记$lcp(i,j)$表示i这个后缀和j这个后缀的最长公共前缀长度 给定一个字符串，每次询问的时候给出两个正整数集合A和B,求 $\sum_{i \in A,j \in B}lcp(i,j)$ 的值

Let $ \text{LCP}(s, t) $ be the length of the longest common prefix of strings $ s $ and $ t $ . Also let $ s[x \dots y] $ be the substring of $ s $ from index $ x $ to index $ y $ (inclusive). For example, if $ s = $ "abcde", then $ s[1 \dots 3] = $ "abc", $ s[2 \dots 5] = $ "bcde". You are given a string $ s $ of length $ n $ and $ q $ queries. Each query is a pair of integer sets $ a_1, a_2, \dots, a_k $ and $ b_1, b_2, \dots, b_l $ . Calculate $ \sum\limits_{i = 1}^{i = k} \sum\limits_{j = 1}^{j = l}{\text{LCP}(s[a_i \dots n], s[b_j \dots n])} $ for each query.

The first line contains two integers $ n $ and $ q $ ( $ 1 \le n, q \le 2 \cdot 10^5 $ ) — the length of string $ s $ and the number of queries, respectively. The second line contains a string $ s $ consisting of lowercase Latin letters ( $ |s| = n $ ). Next $ 3q $ lines contains descriptions of queries — three lines per query. The first line of each query contains two integers $ k_i $ and $ l_i $ ( $ 1 \le k_i, l_i \le n $ ) — sizes of sets $ a $ and $ b $ respectively. The second line of each query contains $ k_i $ integers $ a_1, a_2, \dots a_{k_i} $ ( $ 1 \le a_1 < a_2 < \dots < a_{k_i} \le n $ ) — set $ a $ . The third line of each query contains $ l_i $ integers $ b_1, b_2, \dots b_{l_i} $ ( $ 1 \le b_1 < b_2 < \dots < b_{l_i} \le n $ ) — set $ b $ . It is guaranteed that $ \sum\limits_{i = 1}^{i = q}{k_i} \le 2 \cdot 10^5 $ and $ \sum\limits_{i = 1}^{i = q}{l_i} \le 2 \cdot 10^5 $ .

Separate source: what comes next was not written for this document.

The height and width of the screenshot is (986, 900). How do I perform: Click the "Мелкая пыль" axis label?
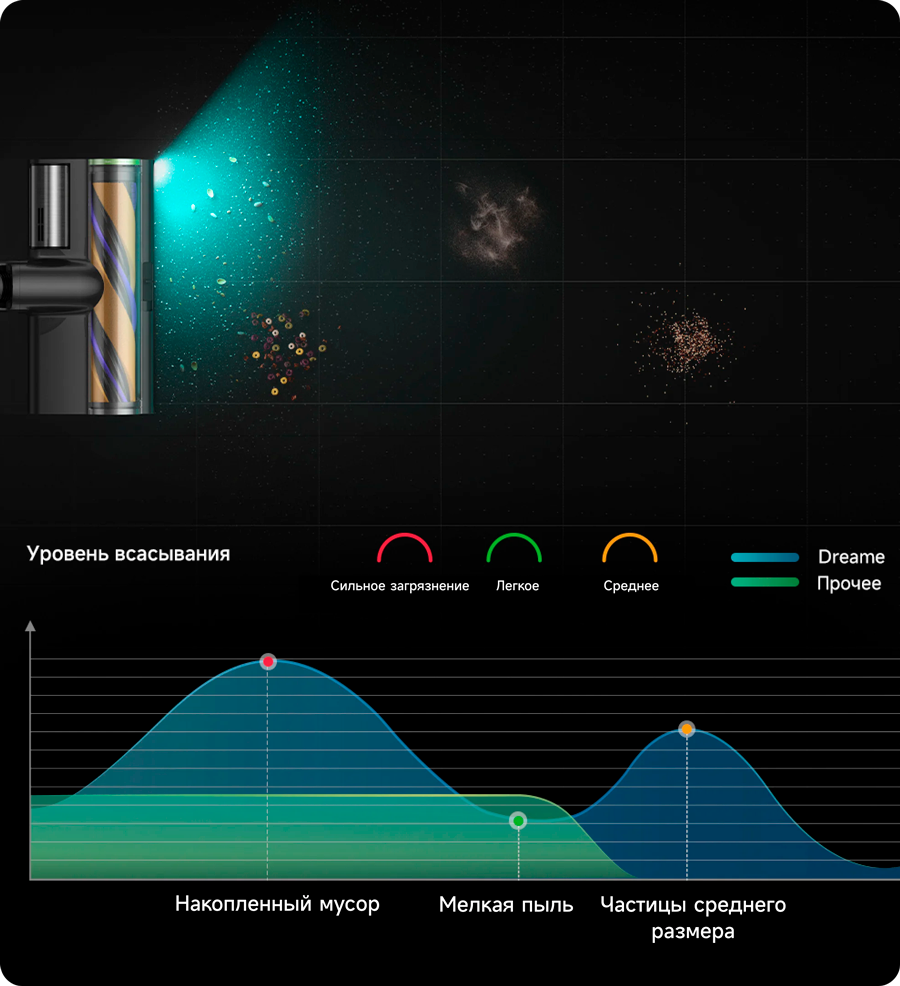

Print $ q $ integers — answers for the queries in the same order queries are given in the input.

7 4
abacaba
2 2
1 2
1 2
3 1
1 2 3
7
1 7
1
1 2 3 4 5 6 7
2 2
1 5
1 5

13
2
12
16

Description of queries: 1. In the first query $ s[1 \dots 7] = \text{abacaba} $ and $ s[2 \dots 7] = \text{bacaba} $ are considered. The answer for the query is $ \text{LCP}(\text{abacaba}, \text{abacaba}) + \text{LCP}(\text{abacaba}, \text{bacaba}) + \text{LCP}(\text{bacaba}, \text{abacaba}) + \text{LCP}(\text{bacaba}, \text{bacaba}) = 7 + 0 + 0 + 6 = 13 $ . 2. In the second query $ s[1 \dots 7] = \text{abacaba} $ , $ s[2 \dots 7] = \text{bacaba} $ , $ s[3 \dots 7] = \text{acaba} $ and $ s[7 \dots 7] = \text{a} $ are considered. The answer for the query is $ \text{LCP}(\text{abacaba}, \text{a}) + \text{LCP}(\text{bacaba}, \text{a}) + \text{LCP}(\text{acaba}, \text{a}) = 1 + 0 + 1 = 2 $ . 3. In the third query $ s[1 \dots 7] = \text{abacaba} $ are compared with all suffixes. The answer is the sum of non-zero values: $ \text{LCP}(\text{abacaba}, \text{abacaba}) + \text{LCP}(\text{abacaba}, \text{acaba}) + \text{LCP}(\text{abacaba}, \text{aba}) + \text{LCP}(\text{abacaba}, \text{a}) = 7 + 1 + 3 + 1 = 12 $ . 4. In the fourth query $ s[1 \dots 7] = \text{abacaba} $ and $ s[5 \dots 7] = \text{aba} $ are considered. The answer for the query is $ \text{LCP}(\text{abacaba}, \text{abacaba}) + \text{LCP}(\text{abacaba}, \text{aba}) + \text{LCP}(\text{aba}, \text{abacaba}) + \text{LCP}(\text{aba}, \text{aba}) = 7 + 3 + 3 + 3 = 16 $ .